'''

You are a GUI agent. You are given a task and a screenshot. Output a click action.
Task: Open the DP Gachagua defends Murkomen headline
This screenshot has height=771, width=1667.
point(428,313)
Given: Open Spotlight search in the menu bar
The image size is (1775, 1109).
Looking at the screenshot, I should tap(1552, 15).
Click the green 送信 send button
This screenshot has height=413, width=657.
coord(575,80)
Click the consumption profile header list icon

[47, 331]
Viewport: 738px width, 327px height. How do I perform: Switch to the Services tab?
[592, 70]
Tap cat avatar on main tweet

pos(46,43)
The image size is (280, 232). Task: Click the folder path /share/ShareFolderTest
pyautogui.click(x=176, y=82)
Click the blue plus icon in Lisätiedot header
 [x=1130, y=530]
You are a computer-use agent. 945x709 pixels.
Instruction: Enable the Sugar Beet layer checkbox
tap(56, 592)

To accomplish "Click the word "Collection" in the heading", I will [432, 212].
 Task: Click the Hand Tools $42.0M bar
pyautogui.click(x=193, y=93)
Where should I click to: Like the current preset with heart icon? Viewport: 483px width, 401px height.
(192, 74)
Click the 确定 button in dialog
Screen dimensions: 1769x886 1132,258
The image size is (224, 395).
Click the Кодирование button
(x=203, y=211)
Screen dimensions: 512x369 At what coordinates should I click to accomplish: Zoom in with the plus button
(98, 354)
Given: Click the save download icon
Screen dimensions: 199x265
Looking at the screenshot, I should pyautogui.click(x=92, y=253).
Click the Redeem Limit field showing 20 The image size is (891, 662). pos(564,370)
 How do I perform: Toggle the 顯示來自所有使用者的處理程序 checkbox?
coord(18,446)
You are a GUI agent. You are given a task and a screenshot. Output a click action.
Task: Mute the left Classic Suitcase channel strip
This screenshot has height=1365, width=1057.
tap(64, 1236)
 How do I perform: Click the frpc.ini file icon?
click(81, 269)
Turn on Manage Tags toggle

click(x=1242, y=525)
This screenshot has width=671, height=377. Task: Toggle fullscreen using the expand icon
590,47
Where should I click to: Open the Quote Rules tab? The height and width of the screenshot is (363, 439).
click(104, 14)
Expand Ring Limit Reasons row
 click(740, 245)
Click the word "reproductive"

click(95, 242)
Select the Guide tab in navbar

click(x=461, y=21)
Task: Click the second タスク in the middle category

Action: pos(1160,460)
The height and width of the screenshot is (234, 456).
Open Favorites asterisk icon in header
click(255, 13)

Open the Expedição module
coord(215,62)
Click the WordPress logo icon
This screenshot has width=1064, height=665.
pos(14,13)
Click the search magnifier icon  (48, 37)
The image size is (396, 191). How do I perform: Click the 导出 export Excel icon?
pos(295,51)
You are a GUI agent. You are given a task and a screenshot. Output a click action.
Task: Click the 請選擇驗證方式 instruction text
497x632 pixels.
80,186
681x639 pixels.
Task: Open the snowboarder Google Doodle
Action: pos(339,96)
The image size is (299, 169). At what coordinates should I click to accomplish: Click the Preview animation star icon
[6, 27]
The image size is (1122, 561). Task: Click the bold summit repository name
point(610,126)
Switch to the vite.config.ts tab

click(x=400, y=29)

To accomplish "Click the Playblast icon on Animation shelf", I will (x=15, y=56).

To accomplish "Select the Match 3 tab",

'''

• _WHAT YOU SHOULD DO_: Wherever the string "will" occurs in the records above, copy that line.

• _RESPONSE_:
To accomplish "Click the word "Collection" in the heading", I will [432, 212].
To accomplish "Click the Playblast icon on Animation shelf", I will (x=15, y=56).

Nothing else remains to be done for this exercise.